Is a Prada pocketbook worth $1,200? What about an Armani suit for close to $2,000? Or a hotel room that goes for $950 a night? Does a $600 pen really work that much better than a pen that sells for a dollar or two?
The answer is “Yes,” IF we believe it to be true!
Marketing is about telling believable stories. If a consumer believes that a Mont Blanc pen is worth $600, then it is so. It’s just that simple! The truth isn’t important if we believe, and buy into, “the story” we’re told, and we see the value of the product or service at the price for which it is being offered.
It’s not the pocketbook itself, or the suit or the pen that justifies the cost. It’s how buying these products make us feel. In reality, so many of the purchases we make are made emotionally. This is why great marketers don’t sell “features and benefits.” Instead, they “work” our emotions and senses, showing consumers how they will act and feel after they have made their purchase.
Ultimately, consumers buy what satisfies them and makes them feel good. And, they will pay a hefty premium for products and services that support their looking good, healthy, rich, successful…and on it goes.
Now, this marketing approach won’t work for everyone. We don’t all want the same things in life. There are those consumers that only buy on price, while others only feel comfortable with true “blue blood” products that have withstood the test of time. There are “stories” for those folks as well but they will be very different.
To be effective, the story you tell must match your prospect’s beliefs, values and current frame of reference. This is why it is so important that you understand your chosen prospects. Once you do, if you can tell your story so that it supports what they are already feeling, they will likely embrace your product or service.
Now, if you are trying to break into a new market, you’ll need an extraordinary story to make consumers want to listen. You can’t say the same thing your competitors are already saying. Remember too, your prospects already have their current frame of references and products and service they already support. Your story will have to be unique and quite compelling to make them want to buy yours.
The vernacular you use to communicate with prospects…your packaging…peer acceptance — ALL play a major role in getting your story told.
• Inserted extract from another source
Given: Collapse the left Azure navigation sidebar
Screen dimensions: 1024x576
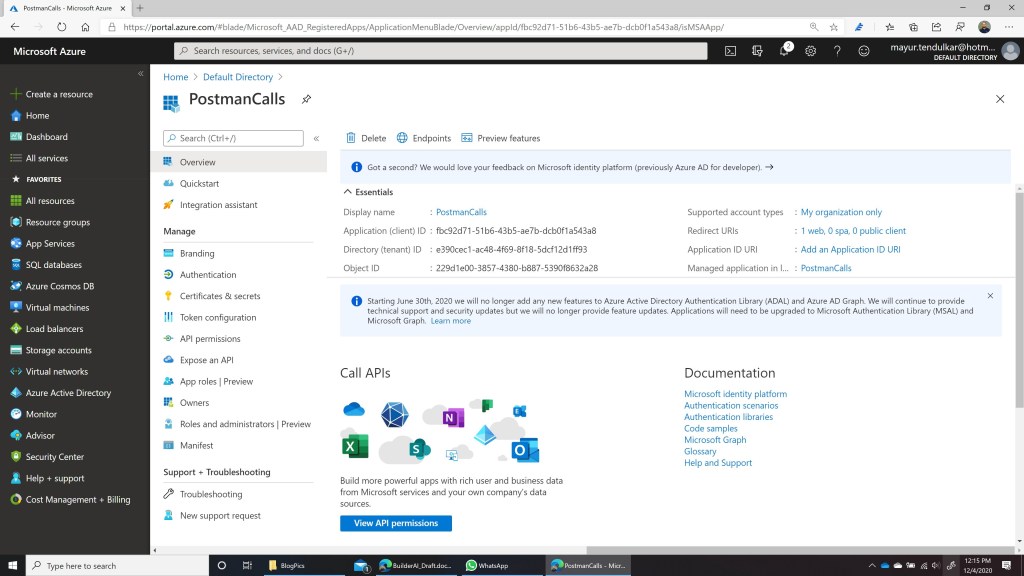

Lexus has a story. So does Southwest Airlines. Fedex does as well. What is just as important is that all of these businesses “deliver” on the story they tell. They live up to what they promise.
What these companies have accomplished through effective storytelling and marketing is nothing short of remarkable. It may seem hard, but you can tell an effective story as well. Figure out what it will be and then present yourself to your world.
Bob Stalbaum is a nationally recognized consultant who has developed over 60 different turnkey marketing strategies and campaigns for travel agencies. He is President of Strategies for Success, based in Bala Cynwyd, PA and can be reached at 610-771-0600 or via email at email@example.com.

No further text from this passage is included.